Look for the line with "This screenshot has width=783, height=416."; please transcribe it and every later line in the entries exactly, up to the end, leaving pictures out.

#### Collected data:
□ □ □ □ □ □ □

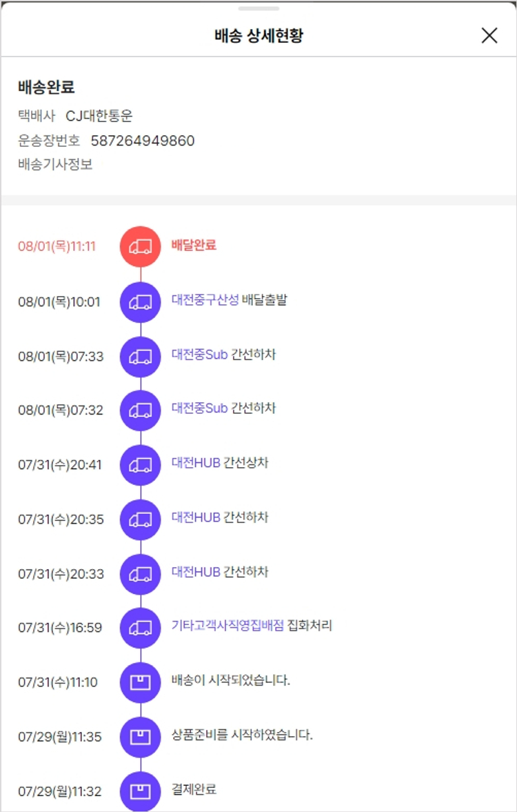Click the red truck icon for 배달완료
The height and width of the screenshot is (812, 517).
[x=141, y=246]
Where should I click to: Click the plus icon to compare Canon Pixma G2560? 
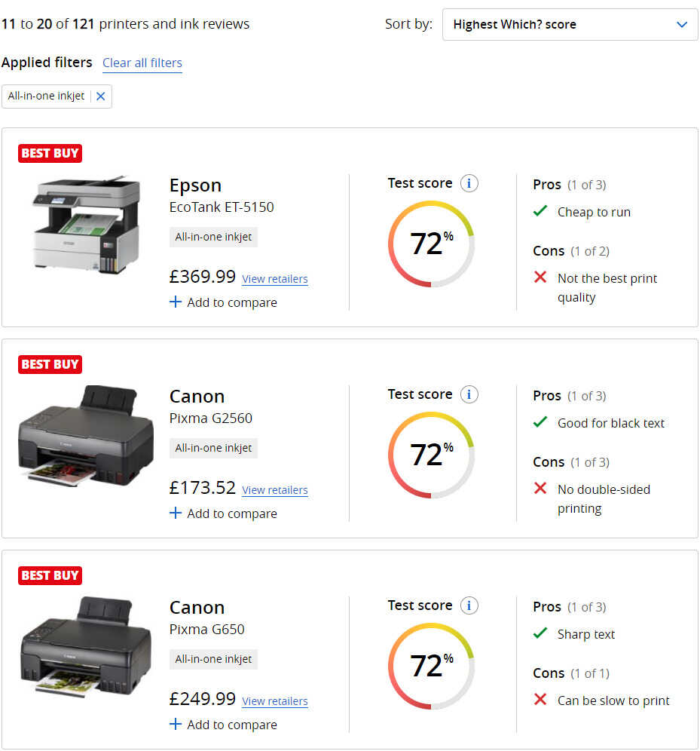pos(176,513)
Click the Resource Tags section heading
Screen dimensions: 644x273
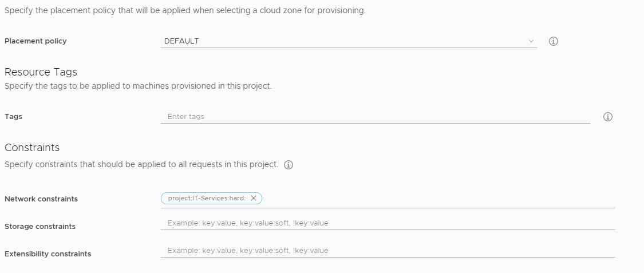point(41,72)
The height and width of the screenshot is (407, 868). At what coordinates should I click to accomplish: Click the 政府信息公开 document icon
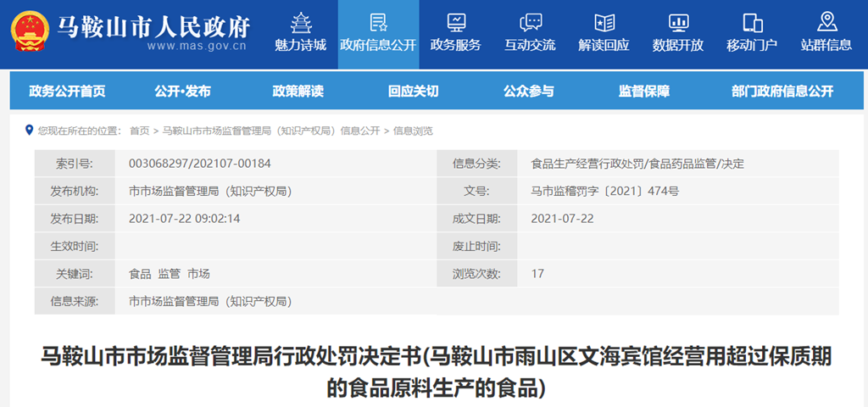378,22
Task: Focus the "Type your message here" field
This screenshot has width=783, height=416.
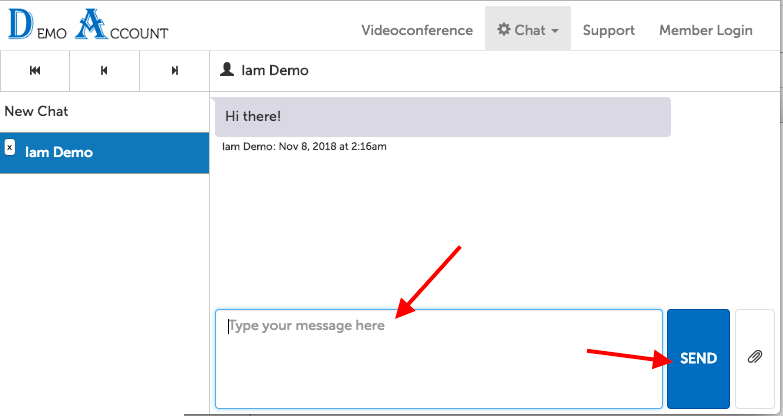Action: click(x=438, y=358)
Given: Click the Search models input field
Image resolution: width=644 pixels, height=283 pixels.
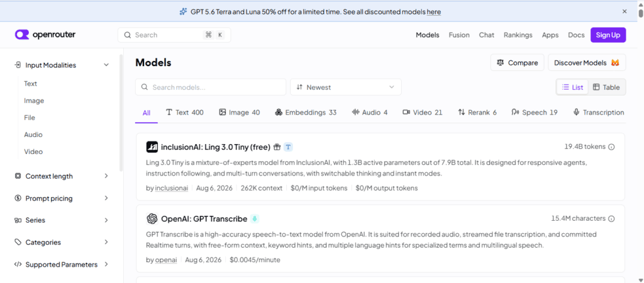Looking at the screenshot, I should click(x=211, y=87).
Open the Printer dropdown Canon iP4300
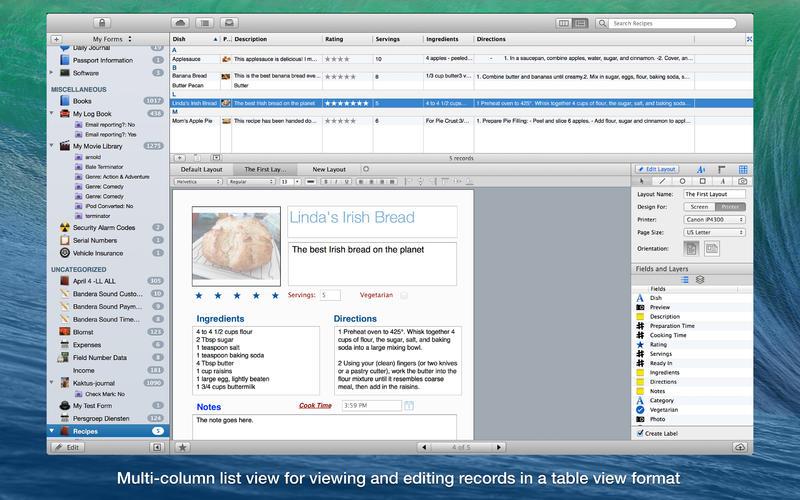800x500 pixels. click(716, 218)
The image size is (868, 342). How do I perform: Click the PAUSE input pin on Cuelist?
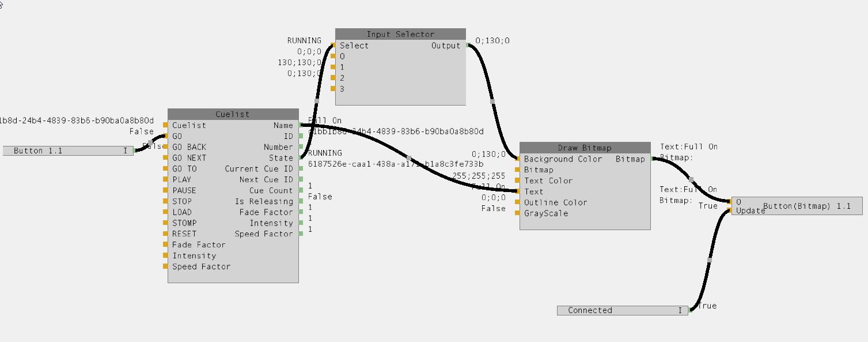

□ □ □ □ □ □ □

#### Written answer:
This screenshot has width=783, height=416.
Action: click(x=438, y=358)
Given: Click the Search models input field
Image resolution: width=644 pixels, height=283 pixels.
Looking at the screenshot, I should click(x=211, y=87).
Open the Printer dropdown Canon iP4300
800x500 pixels. click(716, 218)
The image size is (868, 342). How do I perform: Click the PAUSE input pin on Cuelist?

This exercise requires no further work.